▶ _Supplied text_
—————

Firefighters fight fire (or how to avoid the obvious when writing a lead)

I got this message from a former student:

Firefightersfightfire

(My hope is that thinking of me did not push her toward her pro-concussion stance.)

One of our earlier exercises in our media writing class requires the students to review a standard press release from a fire department and write a four-paragraph brief. The inclination the students have is to write it like the fire department did, placing the emphasis on what the department is doing and writing in a chronological format.

The problem with that is obvious in this headline: It doesn’t tell you what happened and the concept of “firefighters fight fire” isn’t a real revelation to the readers. Here are a couple tips to avoid writing a “no duh” lead:

  • What would you want to know first? Put yourself into your readers’ shoes and think about what would matter most to you if you were reading the thing you’re writing. If you went home after class and your roommate said, “Hey, your mom called. There was a fire at your house…” what would you want to know right away? (Is anyone hurt? How bad was the fire? What caused it?) Now, imagine your roommate started off with, “Well, the Merrill firefighters responded to a fire…”

—————

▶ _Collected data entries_
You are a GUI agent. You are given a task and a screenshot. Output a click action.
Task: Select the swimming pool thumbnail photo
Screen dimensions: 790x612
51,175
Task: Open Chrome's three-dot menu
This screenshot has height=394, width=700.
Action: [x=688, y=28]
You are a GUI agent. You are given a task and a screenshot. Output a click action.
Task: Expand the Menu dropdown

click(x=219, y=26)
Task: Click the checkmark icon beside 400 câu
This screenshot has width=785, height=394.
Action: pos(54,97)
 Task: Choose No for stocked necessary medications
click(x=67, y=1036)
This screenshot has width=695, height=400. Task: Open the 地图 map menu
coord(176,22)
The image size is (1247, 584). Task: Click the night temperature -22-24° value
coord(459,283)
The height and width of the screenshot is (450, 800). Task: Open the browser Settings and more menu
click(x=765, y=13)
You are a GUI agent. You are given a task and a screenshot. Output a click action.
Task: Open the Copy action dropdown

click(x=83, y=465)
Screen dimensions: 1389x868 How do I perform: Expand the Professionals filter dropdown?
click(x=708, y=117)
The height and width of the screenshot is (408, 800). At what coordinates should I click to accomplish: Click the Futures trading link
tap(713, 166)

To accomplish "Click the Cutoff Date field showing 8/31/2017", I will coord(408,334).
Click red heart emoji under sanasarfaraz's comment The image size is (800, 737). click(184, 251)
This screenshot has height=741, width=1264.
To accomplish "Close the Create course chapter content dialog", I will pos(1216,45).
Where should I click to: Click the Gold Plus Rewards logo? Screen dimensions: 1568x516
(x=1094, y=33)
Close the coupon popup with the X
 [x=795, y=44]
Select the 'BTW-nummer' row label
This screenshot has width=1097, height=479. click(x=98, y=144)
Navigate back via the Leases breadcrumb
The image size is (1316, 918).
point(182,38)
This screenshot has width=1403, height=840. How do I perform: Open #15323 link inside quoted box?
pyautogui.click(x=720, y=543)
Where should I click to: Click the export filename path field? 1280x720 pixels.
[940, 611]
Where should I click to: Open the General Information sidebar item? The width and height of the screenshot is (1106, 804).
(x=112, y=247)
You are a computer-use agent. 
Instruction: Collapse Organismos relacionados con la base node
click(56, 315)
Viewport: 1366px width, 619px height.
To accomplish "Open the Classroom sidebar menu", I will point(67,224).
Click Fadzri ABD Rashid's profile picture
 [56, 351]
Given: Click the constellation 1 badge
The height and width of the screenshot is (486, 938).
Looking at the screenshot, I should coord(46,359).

—————

Translate into Spanish this sentence from the text on writing leads above: "Put yourself into your readers’ shoes and think about what would matter most to you if you were reading the thing you’re writing."

Ponte en el lugar de tus lectores y piensa en qué sería lo más importante para ti si estuvieras leyendo lo que estás escribiendo.